Sebulan setelah kasus seleksi kepala sekolah itu, terjadi peristiwa pengibaran bendera hitam dengan lafaz tauhid di Sekolah Menengah Kejuruan Negeri 2 Sragen, Jawa Tengah. Dari foto yang beredar, para murid dan seorang guru berpose di tengah lapangan sambil membentangkan bendera Palestina dan panji yang identik dengan simbol Hizbut Tahrir Indonesia—organisasi yang dibubarkan pemerintah pada Juli 2017.

Menurut Ganjar, status guru yang mendampingi para siswa itu adalah aparat sipil negara. Dalam pemeriksaan, mereka mengaku tak paham bahwa bendera hitam dengan lafaz tauhid merupakan bendera HTI. Menurut mereka, perbuatan tersebut terinspirasi percakapan di grup media sosial. Sang guru berinisial WMP sudah meminta maaf. Ia sedang menunggu hasil investigasi tim Gubernur yang akan menentukan sanksi untuknya.

Menguatnya paham radikal di kalangan guru tecermin pada sigi Pusat Pengkajian Islam dan Masyarakat Universitas Islam Negeri Syarif Hidayatullah, Jakarta. Dalam survei yang melibatkan lebih dari 2.000 guru pada 2018 itu, sekitar 11,7 persen guru beropini radikal. Penelitian lain yang dilakukan Alvara Research Center terhadap 1.200 pegawai negeri mendapati 19,4 persen responden tak sepakat dengan Pancasila.

Paham radikal juga merasuki institusi kepolisian. Brigadir Dua Nesti Ode Samili, personel di Kepolisian Daerah Maluku Utara, ditangkap korpsnya sendiri sesaat setelah mendarat di Yogyakarta pada akhir September lalu. Kepala Biro Penerangan Masyarakat Kepolisian RI Brigadir Jenderal Dedi Prasetyo mengatakan polisi wanita itu terafiliasi kelompok Jamaah Ansharud Daulah Bekasi yang dipimpin Abu Zee Ghuroba. “Kepergiannya ke Yogyakarta untuk melakukan amaliah karena disiapkan menjadi bomber,” ujar Dedi pada 24 Oktober lalu.
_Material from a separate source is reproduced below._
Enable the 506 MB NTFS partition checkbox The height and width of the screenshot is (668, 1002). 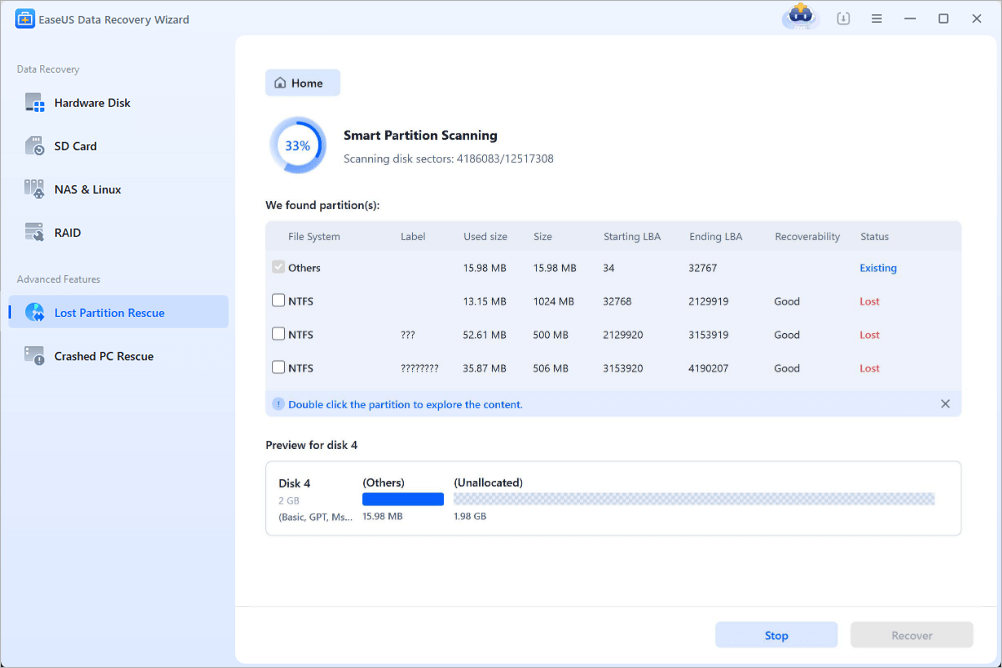click(278, 368)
Menurut Dedi, Nesti terpapar paham terorisme dari jejaringnya di media sosial. Perempuan 23 tahun itu berkomunikasi dan mendapat doktrin dari terduga teroris Wawan Wicaksono, yang ditangkap di Salatiga, Jawa Tengah, serta Abu Zee—pentolan JAD yang juga terkoneksi dengan Abu Rara, penikam Wiranto, Menteri Koordinator Politik, Hukum, dan Keamanan periode lalu. Polri telah memecat Nesti pada pekan kedua Oktober lalu.
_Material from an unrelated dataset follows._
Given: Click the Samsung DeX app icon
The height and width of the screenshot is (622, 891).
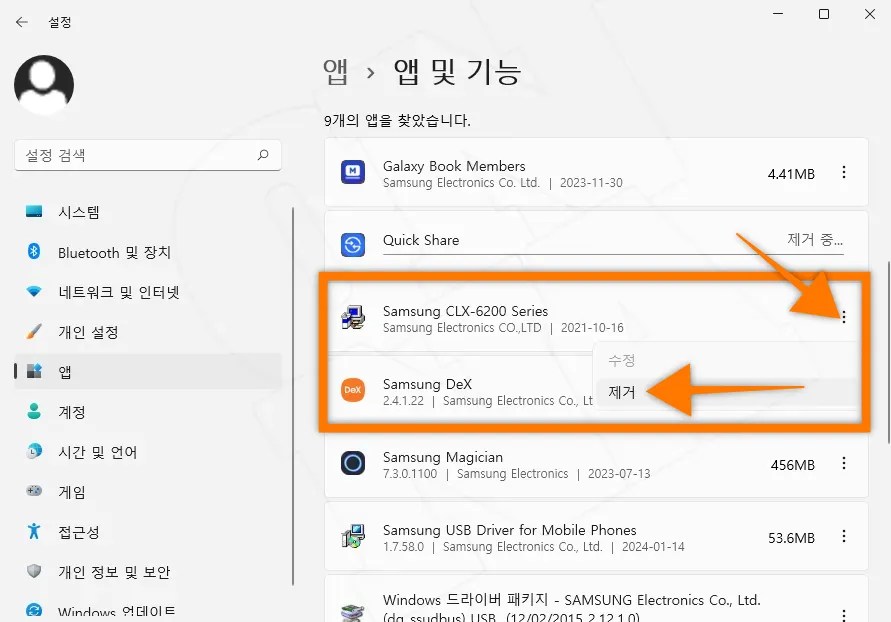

Tentara Nasional Indonesia pun tak bebas dari pengaruh paham radikal. Mantan Menteri Pertahanan, Ryamizard Ryacudu, menyebutkan ada sekitar tiga persen anggota TNI yang demikian. Itu pula yang dia minta kepada penggantinya, Prabowo Subianto, agar dibereskan secepatnya. “Harus kita setop agar tak bertambah di TNI dan keluarga besar,” ujarnya dalam acara serah-terima jabatan Menteri Pertahanan pada Kamis, 24 Oktober lalu.
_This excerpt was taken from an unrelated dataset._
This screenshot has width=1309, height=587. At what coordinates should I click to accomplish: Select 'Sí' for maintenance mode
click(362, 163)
Komisioner Komisi Nasional Hak Asasi Manusia, Choirul Anam, mengatakan radikalisme memang menjadi permasalahan global, termasuk di Indonesia. Namun, menurut Anam, penekanan pemerintah pada masalah radikalisme membuat sejumlah isu penting tersisihkan. Dalam isu “Taliban” di Komisi Pemberantasan Korupsi, isu radikalisme bahkan dipolitisasi dan menjadi pembenaran atas revisi Undang-Undang KPK. “Topik dan pekerjaan rumah pemerintah soal penyelesaian kasus hak asasi manusia, pemberantasan korupsi, dan peningkatan kesejahteraan menjadi terabaikan,” ujar Anam. “Padahal isu itu juga berkelindan dan menjadi akar radikalisme.”

RAYMUNDUS RIKANG, YOGI EKA SAHPUTRA (BINTAN)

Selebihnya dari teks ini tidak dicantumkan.